_Material provided_.
· · ·

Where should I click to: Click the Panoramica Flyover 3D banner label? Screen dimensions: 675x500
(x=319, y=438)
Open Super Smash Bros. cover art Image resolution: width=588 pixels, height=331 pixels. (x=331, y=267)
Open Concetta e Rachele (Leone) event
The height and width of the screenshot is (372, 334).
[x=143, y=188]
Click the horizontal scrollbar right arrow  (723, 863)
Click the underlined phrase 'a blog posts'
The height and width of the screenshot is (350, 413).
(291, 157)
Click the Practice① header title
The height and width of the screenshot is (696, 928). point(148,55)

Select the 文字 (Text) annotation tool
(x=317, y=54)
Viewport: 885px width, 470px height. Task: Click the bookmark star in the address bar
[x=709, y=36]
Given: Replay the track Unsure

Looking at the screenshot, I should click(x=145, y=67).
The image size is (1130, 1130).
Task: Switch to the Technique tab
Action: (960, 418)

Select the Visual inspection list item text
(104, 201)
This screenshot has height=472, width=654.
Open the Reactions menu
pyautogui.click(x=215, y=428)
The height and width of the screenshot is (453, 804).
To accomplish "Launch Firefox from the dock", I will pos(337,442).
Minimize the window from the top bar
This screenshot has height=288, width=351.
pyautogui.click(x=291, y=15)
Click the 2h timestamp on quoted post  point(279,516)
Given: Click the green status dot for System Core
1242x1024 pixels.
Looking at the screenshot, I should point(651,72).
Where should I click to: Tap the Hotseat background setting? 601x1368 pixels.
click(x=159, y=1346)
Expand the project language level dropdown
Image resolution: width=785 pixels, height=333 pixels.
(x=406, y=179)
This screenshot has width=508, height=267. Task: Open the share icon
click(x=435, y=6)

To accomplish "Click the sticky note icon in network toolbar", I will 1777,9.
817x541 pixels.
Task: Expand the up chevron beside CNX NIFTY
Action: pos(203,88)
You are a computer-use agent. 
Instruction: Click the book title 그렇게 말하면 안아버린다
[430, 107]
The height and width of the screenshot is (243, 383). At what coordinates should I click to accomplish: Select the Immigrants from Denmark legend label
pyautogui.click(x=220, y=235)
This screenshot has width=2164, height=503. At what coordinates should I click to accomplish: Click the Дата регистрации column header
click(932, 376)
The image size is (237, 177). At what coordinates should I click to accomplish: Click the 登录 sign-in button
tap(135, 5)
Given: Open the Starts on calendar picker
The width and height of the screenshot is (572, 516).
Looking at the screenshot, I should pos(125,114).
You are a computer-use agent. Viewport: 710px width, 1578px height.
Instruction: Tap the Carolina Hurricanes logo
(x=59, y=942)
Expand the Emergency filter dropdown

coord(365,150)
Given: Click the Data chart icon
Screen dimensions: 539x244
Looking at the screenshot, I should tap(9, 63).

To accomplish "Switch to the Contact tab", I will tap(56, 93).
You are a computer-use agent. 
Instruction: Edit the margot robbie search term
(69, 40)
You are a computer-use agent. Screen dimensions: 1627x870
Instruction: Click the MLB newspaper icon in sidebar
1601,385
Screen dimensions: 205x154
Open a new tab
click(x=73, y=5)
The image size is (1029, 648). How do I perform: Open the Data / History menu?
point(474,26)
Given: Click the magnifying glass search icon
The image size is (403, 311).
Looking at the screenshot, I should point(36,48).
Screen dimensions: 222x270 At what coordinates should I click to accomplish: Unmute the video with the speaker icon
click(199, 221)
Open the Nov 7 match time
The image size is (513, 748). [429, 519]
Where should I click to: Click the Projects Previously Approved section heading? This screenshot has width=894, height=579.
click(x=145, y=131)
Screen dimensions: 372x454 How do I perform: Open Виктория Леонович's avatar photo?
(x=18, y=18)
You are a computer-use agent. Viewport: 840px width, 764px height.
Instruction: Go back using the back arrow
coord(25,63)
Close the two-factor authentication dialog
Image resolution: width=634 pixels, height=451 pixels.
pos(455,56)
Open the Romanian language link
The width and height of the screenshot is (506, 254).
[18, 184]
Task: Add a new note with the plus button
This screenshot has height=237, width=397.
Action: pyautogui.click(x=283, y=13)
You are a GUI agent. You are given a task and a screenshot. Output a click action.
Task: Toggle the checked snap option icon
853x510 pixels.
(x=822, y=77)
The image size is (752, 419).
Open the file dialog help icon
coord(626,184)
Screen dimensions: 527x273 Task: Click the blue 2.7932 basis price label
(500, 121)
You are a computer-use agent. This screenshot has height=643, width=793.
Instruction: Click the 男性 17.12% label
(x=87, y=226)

· · ·

_Exercise instructions_. Copy each record from above exactly, and include every line.

_Written answer_.
Where should I click to: Click the Panoramica Flyover 3D banner label? Screen dimensions: 675x500
(x=319, y=438)
Open Super Smash Bros. cover art Image resolution: width=588 pixels, height=331 pixels. (x=331, y=267)
Open Concetta e Rachele (Leone) event
The height and width of the screenshot is (372, 334).
[x=143, y=188]
Click the horizontal scrollbar right arrow  (723, 863)
Click the underlined phrase 'a blog posts'
The height and width of the screenshot is (350, 413).
(291, 157)
Click the Practice① header title
The height and width of the screenshot is (696, 928). point(148,55)

Select the 文字 (Text) annotation tool
(x=317, y=54)
Viewport: 885px width, 470px height. Task: Click the bookmark star in the address bar
[x=709, y=36]
Given: Replay the track Unsure

Looking at the screenshot, I should click(x=145, y=67).
The image size is (1130, 1130).
Task: Switch to the Technique tab
Action: (960, 418)

Select the Visual inspection list item text
(104, 201)
This screenshot has height=472, width=654.
Open the Reactions menu
pyautogui.click(x=215, y=428)
The height and width of the screenshot is (453, 804).
To accomplish "Launch Firefox from the dock", I will pos(337,442).
Minimize the window from the top bar
This screenshot has height=288, width=351.
pyautogui.click(x=291, y=15)
Click the 2h timestamp on quoted post  point(279,516)
Given: Click the green status dot for System Core
1242x1024 pixels.
Looking at the screenshot, I should point(651,72).
Where should I click to: Tap the Hotseat background setting? 601x1368 pixels.
click(x=159, y=1346)
Expand the project language level dropdown
Image resolution: width=785 pixels, height=333 pixels.
(x=406, y=179)
This screenshot has width=508, height=267. Task: Open the share icon
click(x=435, y=6)

To accomplish "Click the sticky note icon in network toolbar", I will 1777,9.
817x541 pixels.
Task: Expand the up chevron beside CNX NIFTY
Action: pos(203,88)
You are a computer-use agent. 
Instruction: Click the book title 그렇게 말하면 안아버린다
[430, 107]
The height and width of the screenshot is (243, 383). At what coordinates should I click to accomplish: Select the Immigrants from Denmark legend label
pyautogui.click(x=220, y=235)
This screenshot has width=2164, height=503. At what coordinates should I click to accomplish: Click the Дата регистрации column header
click(932, 376)
The image size is (237, 177). At what coordinates should I click to accomplish: Click the 登录 sign-in button
tap(135, 5)
Given: Open the Starts on calendar picker
The width and height of the screenshot is (572, 516).
Looking at the screenshot, I should pos(125,114).
You are a computer-use agent. Viewport: 710px width, 1578px height.
Instruction: Tap the Carolina Hurricanes logo
(x=59, y=942)
Expand the Emergency filter dropdown

coord(365,150)
Given: Click the Data chart icon
Screen dimensions: 539x244
Looking at the screenshot, I should tap(9, 63).

To accomplish "Switch to the Contact tab", I will tap(56, 93).
You are a computer-use agent. 
Instruction: Edit the margot robbie search term
(69, 40)
You are a computer-use agent. Screen dimensions: 1627x870
Instruction: Click the MLB newspaper icon in sidebar
1601,385
Screen dimensions: 205x154
Open a new tab
click(x=73, y=5)
The image size is (1029, 648). How do I perform: Open the Data / History menu?
point(474,26)
Given: Click the magnifying glass search icon
The image size is (403, 311).
Looking at the screenshot, I should point(36,48).
Screen dimensions: 222x270 At what coordinates should I click to accomplish: Unmute the video with the speaker icon
click(199, 221)
Open the Nov 7 match time
The image size is (513, 748). [429, 519]
Where should I click to: Click the Projects Previously Approved section heading? This screenshot has width=894, height=579.
click(x=145, y=131)
Screen dimensions: 372x454 How do I perform: Open Виктория Леонович's avatar photo?
(x=18, y=18)
You are a computer-use agent. Viewport: 840px width, 764px height.
Instruction: Go back using the back arrow
coord(25,63)
Close the two-factor authentication dialog
Image resolution: width=634 pixels, height=451 pixels.
pos(455,56)
Open the Romanian language link
The width and height of the screenshot is (506, 254).
[18, 184]
Task: Add a new note with the plus button
This screenshot has height=237, width=397.
Action: pyautogui.click(x=283, y=13)
You are a GUI agent. You are given a task and a screenshot. Output a click action.
Task: Toggle the checked snap option icon
853x510 pixels.
(x=822, y=77)
The image size is (752, 419).
Open the file dialog help icon
coord(626,184)
Screen dimensions: 527x273 Task: Click the blue 2.7932 basis price label
(500, 121)
You are a computer-use agent. This screenshot has height=643, width=793.
Instruction: Click the 男性 17.12% label
(x=87, y=226)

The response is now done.